Engineering Stem Cells to Evade Immune Rejection

Cell and organ transplants have the potential to save lives; however, patients frequently face prolonged waiting periods as a result of the insufficient availability of suitable donors.

In 2021, donatelife.net reported that 6,000 individuals in the US lost their lives while awaiting a transplant, highlighting the critical shortage of organ donors. The future of transplantation may see a transformation with stem cell-generated transplants, offering hope to a broader patient population.

A significant hurdle in organ and cell donation, whether from deceased or living donors, lies in immune rejection. Without precise matching to the recipient's immune system, transplants are at risk of rejection. However, ongoing stem cell research aims to address this challenge.

Researchers are actively developing hypoimmunogenic stem cells, genetically modifying them and their derived tissues to evade recognition by the immune system. This advancement could lead to transplants derived from a universal stem cell stock, eliminating the need for immune matching.

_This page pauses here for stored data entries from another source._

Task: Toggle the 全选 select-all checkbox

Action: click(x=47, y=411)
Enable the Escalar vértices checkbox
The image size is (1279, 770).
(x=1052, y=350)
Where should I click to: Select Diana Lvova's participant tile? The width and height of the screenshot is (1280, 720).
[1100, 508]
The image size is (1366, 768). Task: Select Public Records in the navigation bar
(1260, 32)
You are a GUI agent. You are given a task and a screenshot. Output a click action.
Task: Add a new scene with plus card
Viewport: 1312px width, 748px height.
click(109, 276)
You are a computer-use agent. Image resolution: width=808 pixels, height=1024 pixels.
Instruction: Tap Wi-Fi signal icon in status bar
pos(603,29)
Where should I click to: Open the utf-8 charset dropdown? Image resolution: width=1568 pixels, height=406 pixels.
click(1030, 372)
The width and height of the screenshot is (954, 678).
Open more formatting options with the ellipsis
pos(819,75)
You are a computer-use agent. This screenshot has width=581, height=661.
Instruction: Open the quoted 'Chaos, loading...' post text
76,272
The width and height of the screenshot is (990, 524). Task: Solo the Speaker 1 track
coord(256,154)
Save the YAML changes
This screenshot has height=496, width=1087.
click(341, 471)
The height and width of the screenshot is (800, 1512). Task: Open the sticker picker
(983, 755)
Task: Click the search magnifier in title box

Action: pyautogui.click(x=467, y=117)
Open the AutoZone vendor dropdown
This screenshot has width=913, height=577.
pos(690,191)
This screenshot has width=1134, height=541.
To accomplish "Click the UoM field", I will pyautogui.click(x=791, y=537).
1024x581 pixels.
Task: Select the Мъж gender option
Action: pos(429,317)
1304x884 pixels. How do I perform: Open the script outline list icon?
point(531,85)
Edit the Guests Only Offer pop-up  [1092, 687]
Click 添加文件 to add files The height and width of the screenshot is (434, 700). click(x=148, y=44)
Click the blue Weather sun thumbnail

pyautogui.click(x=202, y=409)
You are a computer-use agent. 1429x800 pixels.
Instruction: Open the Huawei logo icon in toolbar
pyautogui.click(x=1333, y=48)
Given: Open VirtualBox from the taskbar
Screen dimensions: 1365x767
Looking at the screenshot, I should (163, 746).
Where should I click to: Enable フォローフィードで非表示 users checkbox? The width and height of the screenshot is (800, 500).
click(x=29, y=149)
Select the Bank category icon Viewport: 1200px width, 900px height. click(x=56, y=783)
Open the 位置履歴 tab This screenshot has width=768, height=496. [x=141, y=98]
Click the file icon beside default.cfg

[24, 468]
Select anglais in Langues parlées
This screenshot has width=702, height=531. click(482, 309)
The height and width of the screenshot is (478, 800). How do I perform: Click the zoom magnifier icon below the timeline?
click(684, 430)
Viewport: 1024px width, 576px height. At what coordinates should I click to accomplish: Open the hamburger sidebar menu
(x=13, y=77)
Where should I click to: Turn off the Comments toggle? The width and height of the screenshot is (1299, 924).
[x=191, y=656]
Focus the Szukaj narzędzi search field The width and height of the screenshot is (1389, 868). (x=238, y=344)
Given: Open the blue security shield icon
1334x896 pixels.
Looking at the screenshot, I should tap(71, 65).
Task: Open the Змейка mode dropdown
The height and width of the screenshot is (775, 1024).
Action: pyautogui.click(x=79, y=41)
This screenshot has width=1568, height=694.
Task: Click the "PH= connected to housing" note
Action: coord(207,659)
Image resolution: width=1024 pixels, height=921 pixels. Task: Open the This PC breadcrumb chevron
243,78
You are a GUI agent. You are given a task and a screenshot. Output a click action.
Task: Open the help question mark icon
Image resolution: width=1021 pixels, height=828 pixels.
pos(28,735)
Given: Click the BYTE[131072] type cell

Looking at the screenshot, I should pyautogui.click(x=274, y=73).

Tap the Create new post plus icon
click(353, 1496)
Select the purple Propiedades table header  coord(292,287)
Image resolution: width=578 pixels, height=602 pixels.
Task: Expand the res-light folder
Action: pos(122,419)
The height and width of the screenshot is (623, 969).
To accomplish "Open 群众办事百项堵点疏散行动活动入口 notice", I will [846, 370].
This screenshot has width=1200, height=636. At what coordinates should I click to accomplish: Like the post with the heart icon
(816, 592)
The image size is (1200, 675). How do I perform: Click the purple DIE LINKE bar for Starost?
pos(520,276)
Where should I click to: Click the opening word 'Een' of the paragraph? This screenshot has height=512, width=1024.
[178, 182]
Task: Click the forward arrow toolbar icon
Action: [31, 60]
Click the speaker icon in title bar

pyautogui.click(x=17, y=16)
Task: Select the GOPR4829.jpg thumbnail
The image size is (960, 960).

While the potential benefits are promising, a concern arises regarding uncontrolled growth and tumor formation from residual immature cells within the transplant. To tackle this issue, scientists, including Baoyang Hu and colleagues from the Chinese Academy of Sciences in Beijing, have engineered stem cells to make liver cells invisible to the immune system.

This innovative approach involves the production of two immunosuppressive proteins by mature liver cells, offering protection against immune attacks. Simultaneously, immature stem cells lack these proteins, rendering them susceptible to destruction by the immune system.

In experiments involving mice with human immune systems, this method successfully inhibited tumor formation and ensured the survival of stem cell-derived liver cells, even without precise immune matching.

This breakthrough could potentially extend to safeguarding other stem cell-derived tissues, such as heart or pancreatic cells, from immune rejection.

The study findings, published in Stem Cell Reports, mark a significant step forward, but the safety and efficacy of these stem cell-derived transplants must undergo further validation in pre-clinical and clinical studies.